Effect of interferon therapy on the development of hepatocellular carcinoma in patients with hepatitis C virus-related cirrhosis: a meta-analysis
Article first published online: 15 JAN 2002
Alimentary Pharmacology & Therapeutics
Volume 15, Issue 5, pages 689–698, May 2001
How to Cite
Papatheodoridis, G. V., Papadimitropoulos, V. C. and Hadziyannis, S. J. (2001), Effect of interferon therapy on the development of hepatocellular carcinoma in patients with hepatitis C virus-related cirrhosis: a meta-analysis. Alimentary Pharmacology & Therapeutics, 15: 689–698. doi: 10.1046/j.1365-2036.2001.00979.x
- Issue published online: 15 JAN 2002
- Article first published online: 15 JAN 2002
The role of interferon in the prevention of hepatocellular carcinoma remains controversial.
In this meta-analysis we evaluated the hepatocellular carcinoma incidence in interferon-treated and -untreated patients with hepatitis C virus-related cirrhosis.
Eleven studies with 2178 patients were found to fulfil our inclusion criteria. The pooled odds ratio (OR) and 95% confidence intervals (CI) were calculated from the raw study data.
Hepatocellular carcinoma development was significantly more frequent in untreated (21.5%) than in interferon-treated patients (8.2%; OR: 3.0, 95% CI: 2.3–3.9).

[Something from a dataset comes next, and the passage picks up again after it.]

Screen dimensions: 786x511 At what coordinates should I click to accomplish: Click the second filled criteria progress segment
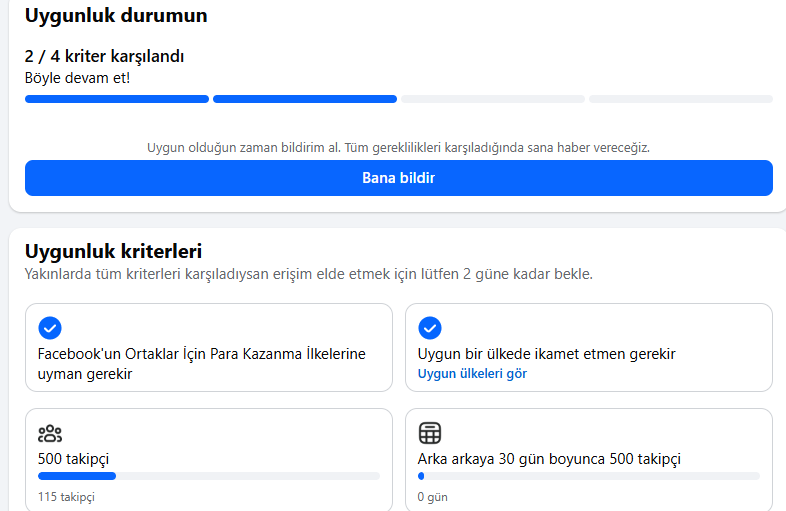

In the five studies reporting hepatocellular carcinoma incidence in patients with and without sustained response to interferon, hepatocellular carcinoma was detected at a much higher rate in patients without (9%) than with a sustained response (0.9%; OR: 3.7, 95% CI: 1.7–7.8). Moreover, hepatocellular carcinoma developed significantly more frequently in the untreated patients than in the non-sustained responders (OR: 2.7, 95% CI: 1.9–3.9). The benefit from interferon on hepatocellular carcinoma incidence was not influenced by the study type (prospective or retrospective), the follow-up duration, or the study origin.
Interferon therapy significantly reduces the hepatocellular carcinoma risk in patients with hepatitis C virus cirrhosis. Hepatocellular carcinoma development becomes almost negligible among sustained responders, but a reduction in hepatocellular carcinoma incidence is also achieved even in the non-sustained responders.